Indian Child Welfare Act (ICWA)

Native Americans have a rich history, tradition, and culture that ought to be preserved, regardless of who adopts them.  The sad truth is that much of this was lost by non-natives adopting Native Americans without regard to keeping these children connected to their family, community or culture.  The Indian Child Welfare Act (ICWA, 1978) governs foster care and adoption concerning Native American children.

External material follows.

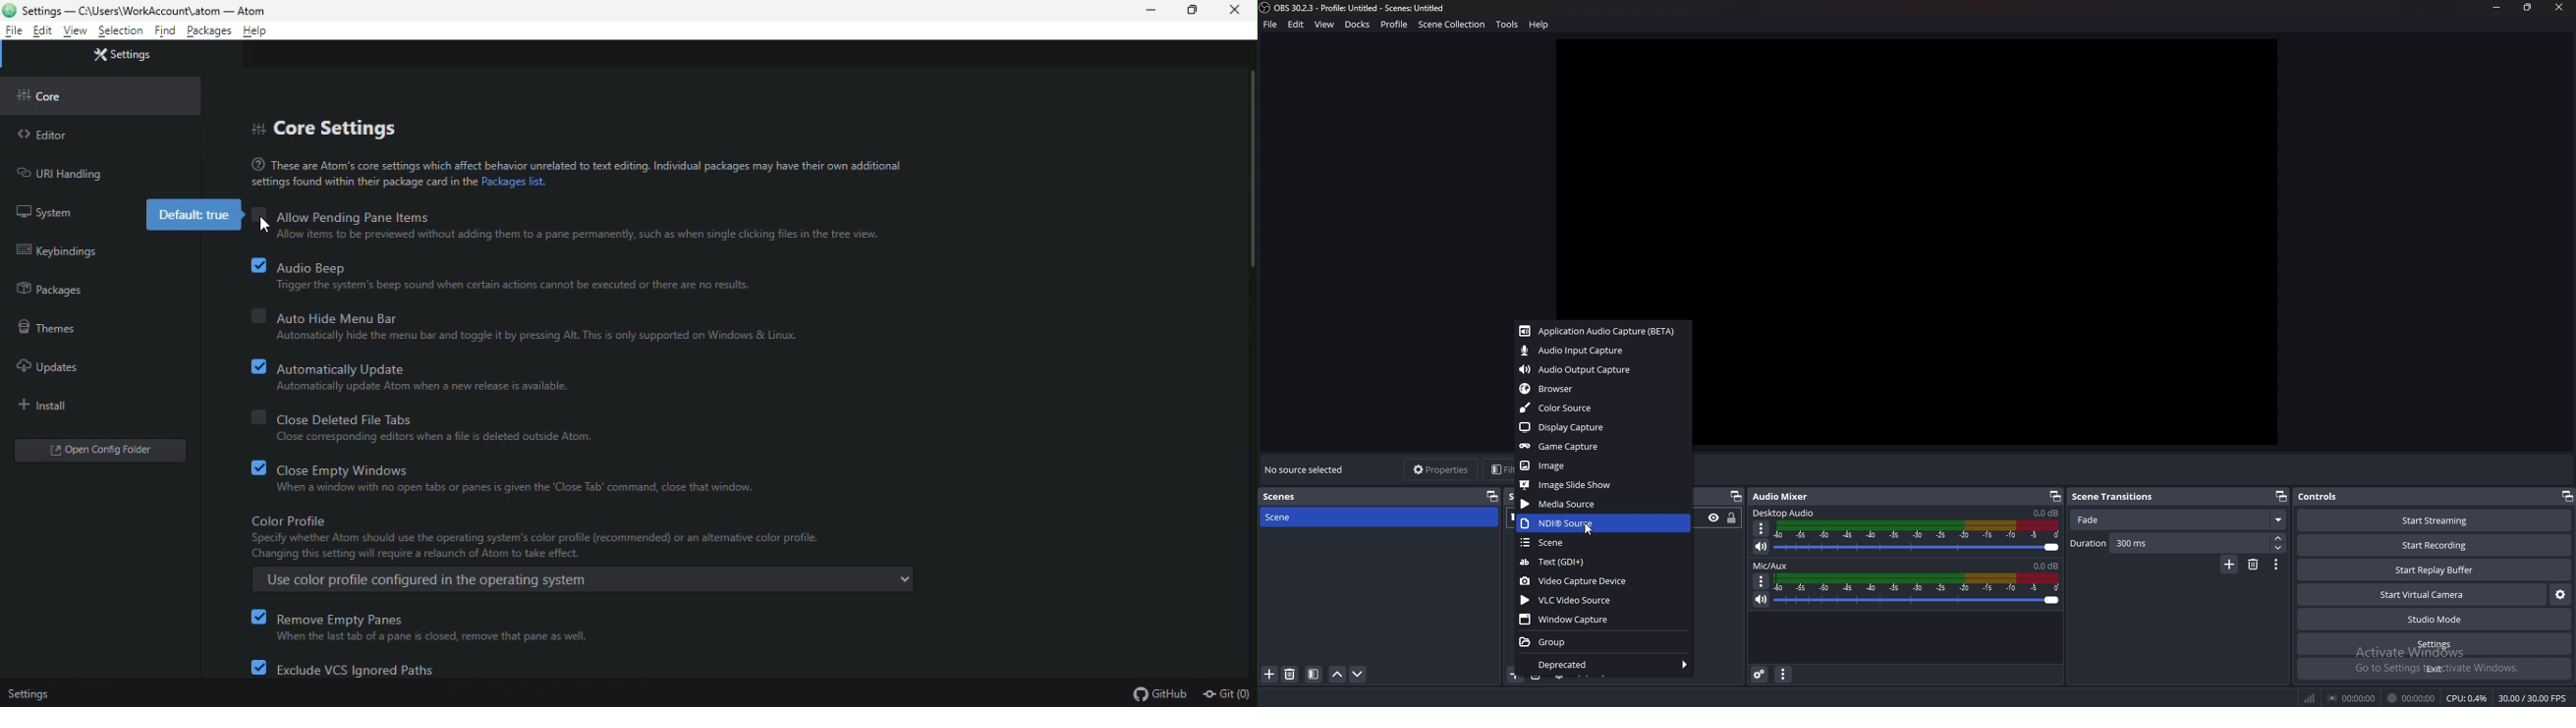  I want to click on media source, so click(1603, 503).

ICWA was brought into existence due to historical injustices that many Native communities suffered through over the years.  As recently as 1978, 25-35% of Native American children were removed from their homes by state child welfare agencies. Of those, 85% were placed outside of their families and communities even when able and fit relatives were available to care for the children.  ICWA places protections on Native children against unscrupulous and biased child welfare practices and ensures that voluntary adoptions are truly voluntary.  If you wish to foster or adopt a Native American baby, you must abide by ICWA.

Indian Registration

If you are a registered member of a Native American community and the child you wish to care for is also a registered member, then all you need to do is contact the Tribal Social Services to determine how to get started.  Each tribe has different rules and laws regarding child welfare.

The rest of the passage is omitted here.